POST-READING: Mr. Strawson On Referring. First, wow. This is a 5 page article, much shorter than either of the previous ones. It's a bit like a roast, actually, in that Russell, while using the most scholarly of language, manages to call Strawson a dishonest idiot, without ever using those exact words. And I meant to bring up that Strawson analyzes "The King of France is wise," while Russell's example said, "The present King of France is bald," which is a different beast altogether, especially, as Russel points out, if you specify the year.

The terminology is different than I used in my analysis, but I think when Russell mentions "egocentricity," he is referring to what I called "use," and when he refers to "descriptions," that is what I called "meaning." Russell says that, fine, he didn't deal with egocentricity in Denoting, but he did in plenty of other places, and shouldn't Mr. Strawson have read them before going off the deep end? Likewise, Russell would like more precision in language when it is used in philosophy than when it is used in everyday life, just as every other discipline has its own unique jargon.


John said...

My only familiarity with this is this post. Although I know Russell pretty well from his philosophy of mathematics.

"If we want the meaning of language to be clear, we must be equally careful not to assume context when it's not actually given."

I think this is why Russell says that context is an essential part of meaning. Take Stawson's Napoleon example.

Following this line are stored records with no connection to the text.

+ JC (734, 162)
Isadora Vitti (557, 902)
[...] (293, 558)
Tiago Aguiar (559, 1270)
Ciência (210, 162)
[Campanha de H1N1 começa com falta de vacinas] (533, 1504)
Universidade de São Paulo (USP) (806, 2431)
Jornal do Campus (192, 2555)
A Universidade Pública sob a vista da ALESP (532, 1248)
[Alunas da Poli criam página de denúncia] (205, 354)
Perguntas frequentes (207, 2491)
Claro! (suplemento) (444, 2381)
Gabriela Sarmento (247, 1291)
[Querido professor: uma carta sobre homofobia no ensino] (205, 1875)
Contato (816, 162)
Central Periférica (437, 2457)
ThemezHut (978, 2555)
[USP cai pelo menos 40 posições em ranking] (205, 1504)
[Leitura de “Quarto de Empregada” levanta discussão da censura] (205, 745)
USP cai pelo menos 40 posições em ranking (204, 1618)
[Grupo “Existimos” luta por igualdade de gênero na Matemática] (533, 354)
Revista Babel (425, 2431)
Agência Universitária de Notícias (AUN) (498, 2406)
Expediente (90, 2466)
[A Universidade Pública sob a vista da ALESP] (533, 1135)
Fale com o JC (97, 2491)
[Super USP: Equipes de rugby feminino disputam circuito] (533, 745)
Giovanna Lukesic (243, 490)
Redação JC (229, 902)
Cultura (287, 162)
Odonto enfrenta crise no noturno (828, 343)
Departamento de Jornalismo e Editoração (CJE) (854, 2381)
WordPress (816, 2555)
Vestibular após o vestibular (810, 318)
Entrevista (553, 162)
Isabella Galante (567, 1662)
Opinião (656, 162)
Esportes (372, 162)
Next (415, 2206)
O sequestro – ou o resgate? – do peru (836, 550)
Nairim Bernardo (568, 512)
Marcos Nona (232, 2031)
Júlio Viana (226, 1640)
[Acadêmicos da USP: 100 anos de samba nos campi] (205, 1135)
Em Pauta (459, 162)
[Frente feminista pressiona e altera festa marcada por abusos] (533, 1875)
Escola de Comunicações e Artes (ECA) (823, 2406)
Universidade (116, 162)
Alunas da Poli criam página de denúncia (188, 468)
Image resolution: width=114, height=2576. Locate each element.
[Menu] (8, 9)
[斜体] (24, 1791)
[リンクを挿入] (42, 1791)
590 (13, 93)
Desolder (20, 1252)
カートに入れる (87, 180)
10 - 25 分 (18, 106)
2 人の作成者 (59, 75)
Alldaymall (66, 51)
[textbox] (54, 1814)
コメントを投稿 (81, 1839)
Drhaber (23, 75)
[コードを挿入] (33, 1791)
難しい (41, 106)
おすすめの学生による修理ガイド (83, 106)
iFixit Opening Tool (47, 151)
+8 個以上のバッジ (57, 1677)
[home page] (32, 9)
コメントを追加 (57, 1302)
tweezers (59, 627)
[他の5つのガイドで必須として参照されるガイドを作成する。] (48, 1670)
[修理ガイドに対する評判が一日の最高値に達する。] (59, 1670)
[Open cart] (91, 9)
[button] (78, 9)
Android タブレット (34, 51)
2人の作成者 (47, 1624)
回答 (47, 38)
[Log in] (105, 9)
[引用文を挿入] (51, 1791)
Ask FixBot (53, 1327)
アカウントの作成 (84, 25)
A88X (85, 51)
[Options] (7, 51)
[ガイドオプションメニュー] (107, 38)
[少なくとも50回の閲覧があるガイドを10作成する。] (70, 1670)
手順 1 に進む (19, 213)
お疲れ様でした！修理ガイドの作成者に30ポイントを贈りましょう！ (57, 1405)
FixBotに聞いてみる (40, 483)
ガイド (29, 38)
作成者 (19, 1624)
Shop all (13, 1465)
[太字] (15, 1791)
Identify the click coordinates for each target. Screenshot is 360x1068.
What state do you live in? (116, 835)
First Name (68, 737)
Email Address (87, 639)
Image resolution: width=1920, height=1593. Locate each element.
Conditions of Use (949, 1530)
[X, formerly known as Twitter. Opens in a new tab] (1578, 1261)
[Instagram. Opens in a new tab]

In the context of a discussion about Napoleon Bonaparte, the statements are equivalent. The context of knowing who Napoleon is (or was, if you insist) is necessary for either statement to have meaning, let alone equivalence. In cultural context, "Napoleon" is assumed to mean Napoleon Bonaparte, but it is by no means a unique name.

How's this for lack of context:

Napoleon wants you to vote for Pedro.

Qalmlea said...

Perfect example. If you're interested in meaning itself, the context has to be included as part and parcel of the meaning. In most contexts, 2 + 2 = 1 would be false, but in Z3 (that 3 should be a subscript, but the comment section doesn't seem to allow subscripts), it is correct. So is 2 + 1 = 0. Over the whole set of integers, however, both statements are false.

Aside: I like picking on simple math examples because I've seen them misused in various philosophical articles I've read. I get very tired of seeing "2+2=4" trotted out as an absolute and unerring truth, when the authors do not specify which group they're working with.

John said...

I can't say for sure, but I'd wager that Strawson didn't study math very deeply. I think that's the difference here. Russell, as a mathematician, was accustomed to precisely defined context, with no room for ambiguity. Strangely enough, that very lack of ambiguity seems to cause trouble for a lot of students. How weird is that?

"I get very tired of seeing "2+2=4" trotted out as an absolute and unerring truth,..."

What I get tired of are people who don't define their terms and use that ambiguity to weasel around objections. Especially when they should know better (like Michael Behe and BIll Dembski) and must be doing it deliberately.